JO: I see what you're saying. But it seems Venice
still has a special something these other standard bedroom communities
don't! As gone as the old-bohemian Venice surely is, it still has traces
of a creative community. Does the whole system have to collapse before
Venice can change? Sounds like left-wing anti-capitalist cynicism! Don't
the kind of conditions you describe, and I think you're mostly on the
mark, breed insurgencies? Just a few months ago a Llama herder by the
name of Evo Morales got elected president down in Bolivia, a man of the
people who rode to power on exactly these kinds of conditions. Admittedly
the peasantry are baling fast here in Kinneytown, but perhaps there's
a sleeping mass of sympathizers who've cash-cropped the soil for many
years now and are ready to join an insurgency?
RC: Insurgent Venetians! You're so cute.
We'd all like to think it could happen. The true peasantry in Venice is
not baling. Hunkering down in Ghost Town is more like it. The property
is so valuable every real estate speculator on the planet covets that
turf. So why can't somebody just make somebody an offer they can't
refuse? I don't know if it's those pesky rent control statutes that
keep the Ghosts in Ghost Town or that the grandchildren of the original
tenants now own those buildings. I think the families do own them
and somehow-amazingly-they haven't sold out yet for beaucoup bucks. So,
NO, not until a Katrina-like tsunami wipes out the poor peeps of Venice
and venture capital, someone like Eli Broad (he's always hovering around
the west side somewhere, dropping dimes, right?) and local bureaucrats
have the excuse -"re-building" will do; "eminent domain,"
anybody?-to collude their way to a brand new, $queaky-clean "Fantasia
Village." Oh, just pick any So-Cal town with the word Beach
in it for a paradigm.
Just a matter of cultural priorities, baby! Does
our society place a premium on housing all its citizens or is our shelter
left to market forces (including the cumulative G force of toiling in
the popular culture production capital of the universe that's twisted
a chromosome in our captains of The Industry, compelling them to drive
their Porsche Cayenne Turbos to the very edge of the continent and hunker
down on the sandy shore of an eroding, mudsliding, earthquake prone desert
by the sea
to lay their eggs). Is Venice's local government-along
with ANTONIOOOO's municipal government and AHHHnold's government and DUBYA's
government, of course-dedicated to the health, education and welfare (in
the real sense of the word) of all its citizens, including the working
poor and its large homeless population? Well, the Venice Family Clinic
is cool. Every neighborhood should have one. Is it a city agency? NO.

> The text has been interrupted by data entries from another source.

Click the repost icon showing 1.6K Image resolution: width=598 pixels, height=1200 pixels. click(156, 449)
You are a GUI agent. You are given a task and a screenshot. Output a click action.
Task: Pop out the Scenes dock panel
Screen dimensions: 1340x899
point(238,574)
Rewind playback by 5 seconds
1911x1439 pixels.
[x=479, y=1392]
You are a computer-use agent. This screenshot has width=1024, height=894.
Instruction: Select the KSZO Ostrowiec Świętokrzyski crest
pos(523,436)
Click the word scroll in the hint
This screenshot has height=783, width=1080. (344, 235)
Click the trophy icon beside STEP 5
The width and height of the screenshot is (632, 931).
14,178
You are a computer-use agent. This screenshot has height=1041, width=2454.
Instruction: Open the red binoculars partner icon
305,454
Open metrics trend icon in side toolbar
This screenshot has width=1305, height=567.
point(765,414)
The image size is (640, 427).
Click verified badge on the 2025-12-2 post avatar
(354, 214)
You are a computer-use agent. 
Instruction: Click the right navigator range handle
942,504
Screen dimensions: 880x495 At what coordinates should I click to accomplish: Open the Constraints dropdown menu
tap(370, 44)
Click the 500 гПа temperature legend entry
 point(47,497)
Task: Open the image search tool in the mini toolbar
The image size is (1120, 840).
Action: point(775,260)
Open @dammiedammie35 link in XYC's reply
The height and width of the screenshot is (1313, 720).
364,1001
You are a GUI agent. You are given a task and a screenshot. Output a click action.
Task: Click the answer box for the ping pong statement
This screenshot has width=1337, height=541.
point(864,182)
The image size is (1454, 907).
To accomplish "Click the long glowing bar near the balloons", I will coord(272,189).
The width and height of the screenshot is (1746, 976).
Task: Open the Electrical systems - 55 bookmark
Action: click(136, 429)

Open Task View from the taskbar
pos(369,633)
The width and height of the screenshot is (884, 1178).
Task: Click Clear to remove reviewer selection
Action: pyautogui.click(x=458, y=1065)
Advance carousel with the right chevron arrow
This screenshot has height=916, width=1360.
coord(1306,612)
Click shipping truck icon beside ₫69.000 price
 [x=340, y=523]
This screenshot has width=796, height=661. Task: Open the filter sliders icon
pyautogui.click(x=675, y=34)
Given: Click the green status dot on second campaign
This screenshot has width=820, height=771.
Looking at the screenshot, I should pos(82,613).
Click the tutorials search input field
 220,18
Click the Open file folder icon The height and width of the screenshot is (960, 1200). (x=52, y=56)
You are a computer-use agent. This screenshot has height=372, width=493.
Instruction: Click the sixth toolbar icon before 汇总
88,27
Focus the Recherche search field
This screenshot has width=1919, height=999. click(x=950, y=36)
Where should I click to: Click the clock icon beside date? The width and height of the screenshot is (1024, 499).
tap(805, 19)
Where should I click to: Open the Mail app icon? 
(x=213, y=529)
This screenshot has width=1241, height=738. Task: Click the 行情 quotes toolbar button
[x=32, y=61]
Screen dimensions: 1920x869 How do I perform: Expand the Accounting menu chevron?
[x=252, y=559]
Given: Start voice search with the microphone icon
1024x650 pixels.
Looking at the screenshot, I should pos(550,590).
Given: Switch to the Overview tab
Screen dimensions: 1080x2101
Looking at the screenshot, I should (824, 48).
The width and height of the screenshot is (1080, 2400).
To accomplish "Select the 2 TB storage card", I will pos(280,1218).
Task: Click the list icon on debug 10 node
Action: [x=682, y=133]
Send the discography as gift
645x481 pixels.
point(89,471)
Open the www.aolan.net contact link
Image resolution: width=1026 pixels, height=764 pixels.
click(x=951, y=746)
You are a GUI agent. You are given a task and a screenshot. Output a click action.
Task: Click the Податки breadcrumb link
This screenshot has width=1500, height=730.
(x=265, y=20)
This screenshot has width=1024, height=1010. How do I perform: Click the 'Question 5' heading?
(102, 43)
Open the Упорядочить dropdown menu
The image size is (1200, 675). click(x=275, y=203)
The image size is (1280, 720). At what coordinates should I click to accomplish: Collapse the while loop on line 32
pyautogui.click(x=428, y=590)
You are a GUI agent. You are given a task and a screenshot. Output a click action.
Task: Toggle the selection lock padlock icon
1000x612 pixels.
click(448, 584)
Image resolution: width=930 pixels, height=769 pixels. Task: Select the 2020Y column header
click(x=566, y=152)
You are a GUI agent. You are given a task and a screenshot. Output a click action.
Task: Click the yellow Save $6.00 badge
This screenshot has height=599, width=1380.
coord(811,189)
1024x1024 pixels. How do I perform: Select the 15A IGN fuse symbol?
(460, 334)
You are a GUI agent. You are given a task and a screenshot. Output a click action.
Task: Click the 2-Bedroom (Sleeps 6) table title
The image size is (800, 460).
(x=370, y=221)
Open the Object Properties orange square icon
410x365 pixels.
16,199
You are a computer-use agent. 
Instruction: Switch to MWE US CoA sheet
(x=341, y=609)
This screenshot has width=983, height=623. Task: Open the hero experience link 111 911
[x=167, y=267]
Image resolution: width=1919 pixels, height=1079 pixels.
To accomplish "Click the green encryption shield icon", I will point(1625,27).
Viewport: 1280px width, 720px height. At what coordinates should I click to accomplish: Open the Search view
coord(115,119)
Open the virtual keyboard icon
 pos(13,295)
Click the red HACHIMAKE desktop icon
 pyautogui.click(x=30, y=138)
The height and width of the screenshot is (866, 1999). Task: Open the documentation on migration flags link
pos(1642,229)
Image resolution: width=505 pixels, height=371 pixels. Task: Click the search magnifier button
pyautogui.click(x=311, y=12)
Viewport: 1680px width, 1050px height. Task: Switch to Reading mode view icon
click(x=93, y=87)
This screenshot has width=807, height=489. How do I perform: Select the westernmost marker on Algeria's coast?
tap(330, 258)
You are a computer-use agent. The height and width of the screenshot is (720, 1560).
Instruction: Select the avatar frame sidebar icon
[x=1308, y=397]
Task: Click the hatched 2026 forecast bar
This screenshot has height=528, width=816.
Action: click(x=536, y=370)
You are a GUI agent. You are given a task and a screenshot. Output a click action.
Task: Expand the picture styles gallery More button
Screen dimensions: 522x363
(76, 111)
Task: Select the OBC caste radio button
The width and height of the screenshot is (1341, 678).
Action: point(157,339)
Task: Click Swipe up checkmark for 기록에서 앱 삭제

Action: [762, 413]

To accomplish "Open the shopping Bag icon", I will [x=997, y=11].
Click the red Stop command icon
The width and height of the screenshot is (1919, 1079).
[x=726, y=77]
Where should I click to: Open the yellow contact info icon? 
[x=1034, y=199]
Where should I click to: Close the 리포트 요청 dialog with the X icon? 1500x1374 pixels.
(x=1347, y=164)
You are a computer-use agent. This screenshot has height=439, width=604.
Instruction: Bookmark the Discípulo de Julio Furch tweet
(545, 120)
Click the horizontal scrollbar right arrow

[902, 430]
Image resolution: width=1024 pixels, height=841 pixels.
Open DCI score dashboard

State? NO. Federal? Heavens, NO.
Our "special" problem-yours and mine-is that
the art peasantry-your "special something" other than
crack- can't get into Venice. I agree with you that Venice has something
special: its history. Now, that welcome sign reads, "It's History,
Baby!" When a creative community is geographically defined by the
real estate market, your sleeping mass of sympathizers is sleeping in
another hood. Not by choice, either. Young Artists and Real Estate 101A:
How much space can you get for how little money? For how long?
[Y'know, UCLA has had the hottest graduate Fine Arts
program in the country for the past few years. Cool beans! And I mean
that. Those kids are great! So, where are the UCLA graduate art studios?
In a festering warehouse we like to call "The Rabbit Hutch"
in Culver City.Those kids like Venice. After stopping at India Sweets
& Spices to pick up the best, cheapest samosas in LA, they might even
venture out to Abbot Kinney
. nah. Too far. Too expensive. Anyway,
they gotta get back to work. Somebody in El Segundo might be gaining on'em.]